Dashboards! They are fairly essential for user acceptance, but there are many options to build them. And the choice of the technology stack for them is particularly fraught. And for community projects, especially outside computer stack, choosing a technology stack ensures that half your collaborators cannot access it. For example, choosing python will cause R users to balk and vice versa. And there is although contributors can write some javascript, picking a charting library again steepens the learning curve.

So we are going to use a simple and stupid dashboard. This will consist of a reactive grid layout (e.g. https://strml.github.io/react-grid-layout/examples/15-drag-from-outside.html) served by a simple static express server following the instructions at https://www.thoughts-in-motion.com/articles/creating-a-static-web-server-with-node-js-and-express/

The grid layout will display static, pre-generated images using whatever program the user wishes. The program should take the time range as input and generate a static image shared with the express server. We have included python examples using ipython notebook and simple python scripts for the following metrics:

  • mode share (notebook)
  • purpose share (notebook)
  • total number of trips per day (python)

In order to get the prototype out, there are a lot of shortcuts. We can revisit this later if there is sufficient interest/funding.

  • Using gridster (https://github.com/dsmorse/gridster.js/) and bootstrap instead of react
  • Use a pre-built node image with an install of http-server instead of express
  • Using a mounted volume instead of building a custom docker image to make deployment easier
  • Using the e-mission server codebase to generate graphs instead of a REST API

The one part where we are NOT cutting corners is in the parts where we expect contributions from others. We are going to build in automated tests for that part to ensure non-bitrotted code.

Trobleshooting Tips

Please be sure you are running analysis notebooks through the notebook server, not another avenue such as VScode, this is to prevent dependency issues.

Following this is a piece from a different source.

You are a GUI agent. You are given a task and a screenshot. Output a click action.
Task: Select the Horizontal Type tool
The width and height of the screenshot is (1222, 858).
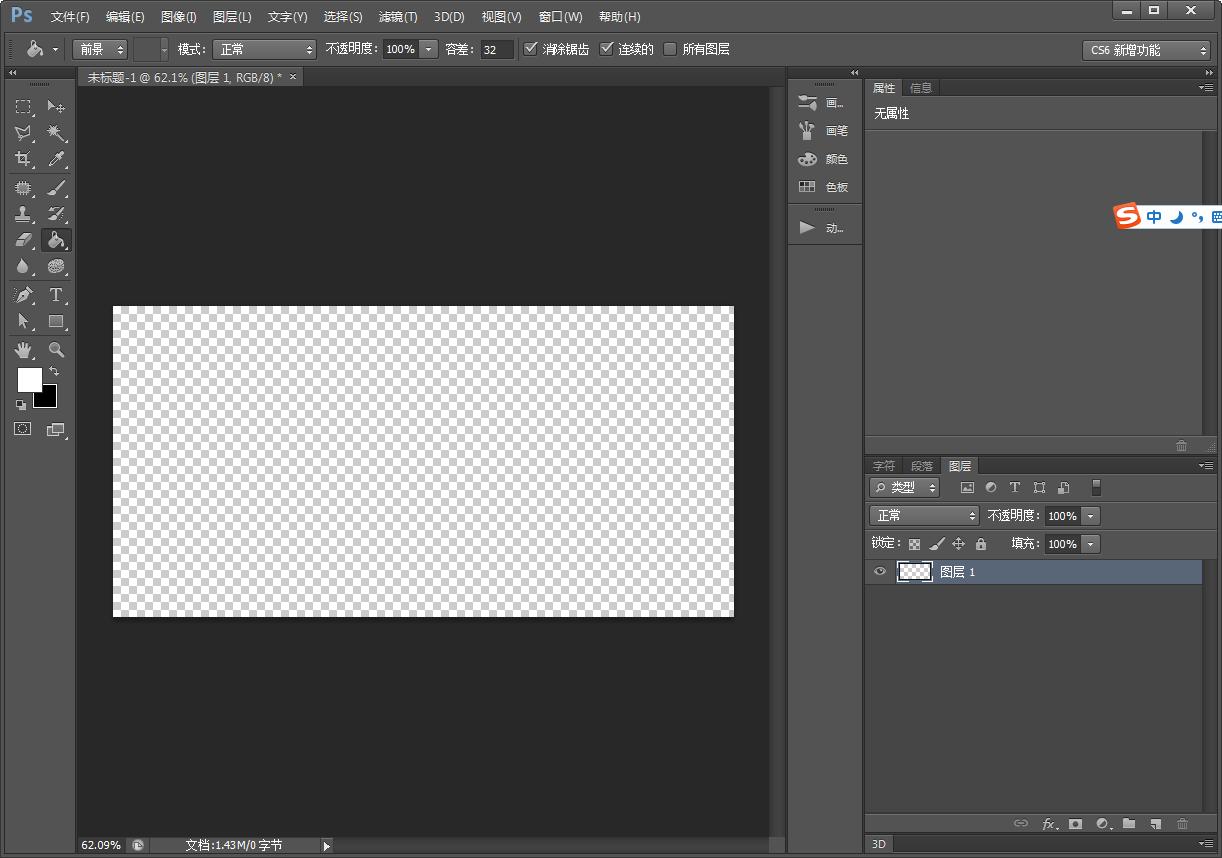click(56, 295)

You may need to increase the resources avaliable to Docker if:

  • the dataset is large
  • you believe you've loaded the data but there is none when running the notebooks
  • the notebook can't connect to the database
  • when you try and start the container for the database it exits with code 14

Large Dataset Workaround

This is not the standard method of loading data, and we are not reccomending this method or promising that it will work, but the following has worked for us in order to cut down on resources required in order to work with a large dataset in a pinch.

  1. unpack the zipped files in your local file system
  2. copy the stage_analysis, stage_profiles, and stage_uuids files into the mongo docker container
  3. place the files in a tmp/dump/Stage_database folder
  4. from the command line in tmp, run a mongorestore

This process restores the most basic files, reducing size, but also the analysis that will be possible. Using the script to restore all of the data is the reccomended method. These steps may be helpful if the dataset is larger than your machine can handle.